4. Among them The index score for the k-th topic; When the total score for negative emotions If the score is less than the preset threshold of 8 points, proceed to step 3; When the total score for negative emotions When the score exceeds a preset threshold of 8 points, the digital human interaction agent presents the user with RRS-10 questions. The user answers by clicking on the screen, avoiding the additional cognitive load of voice input; Rumination Index The calculation module calculates the ruminant thinking index based on the user's clicks and answers. ; Step S3-3: Compression resistance testing stage; The digital human interactive agent presents users with questions from the CD-RISC-10 scale, and users respond using a screen-clicking mode; stress resilience index. The calculation module calculates the stress resistance index based on the user's clicks and answers. ; Step S3-4: Summarize the results; If the stress resistance index A stress tolerance index of 40 or higher indicates a user with strong resilience; if the stress tolerance index is higher... If the stress tolerance index is greater than or equal to 30 and less than 40, then the user's stress tolerance is within the normal range; if the stress tolerance index... If the value is less than 30, the user's stress tolerance is relatively weak.

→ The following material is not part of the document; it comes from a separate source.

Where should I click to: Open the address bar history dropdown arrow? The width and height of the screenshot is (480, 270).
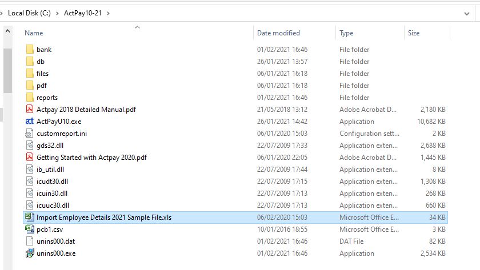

5. The progressive stress resistance assessment system based on a large-scale intelligent agent according to claim 2, characterized in that, The fine-tuning process for the emotion perception and scoring agent is as follows: The parameter matrix of the large vertical domain model ChatGLM4-9B is decomposed using LoRA+: The parameter matrix is , The update format is as follows:

6. Among them, These are the frozen pre-training parameters. This indicates a low-rank approximate update; Use LoRA+ to The solution is: , , , ≪ ; in and All are low-rank decomposition matrices; for The rank of the matrix after low-rank decomposition; for The dimension; Original calculation intermediate state for:

7. For the input vector 𝑥, during forward propagation, the original intermediate computation states are... Updated to:

8. After training is complete, convert the original parameter matrix... and the weights obtained during training and The updated parameter matrix W is calculated as follows: ; For standard LoRA, the same learning rate for A and B has been shown to lead to suboptimal learning when the embedding dimension is large. In LoRA+, the learning rates for A and B are set as follows:

9. Let A be the learning rate; Let B be the learning rate; A constant much greater than 1; this mechanism can alleviate the convergence problem under high-dimensional embedding and improve fine-tuning efficiency.

10. A terminal device, comprising a processor, a memory, and a computer program stored in the memory; characterized in that, When the processor executes the computer program, it implements the progressive stress resistance assessment system based on a large model intelligent agent as described in any one of claims 1-4.

11. A computer-readable storage medium storing a computer program; characterized in that, When the computer program is executed by the processor, it implements the progressive stress resistance assessment system based on a large model intelligent agent as described in any one of claims 1-4.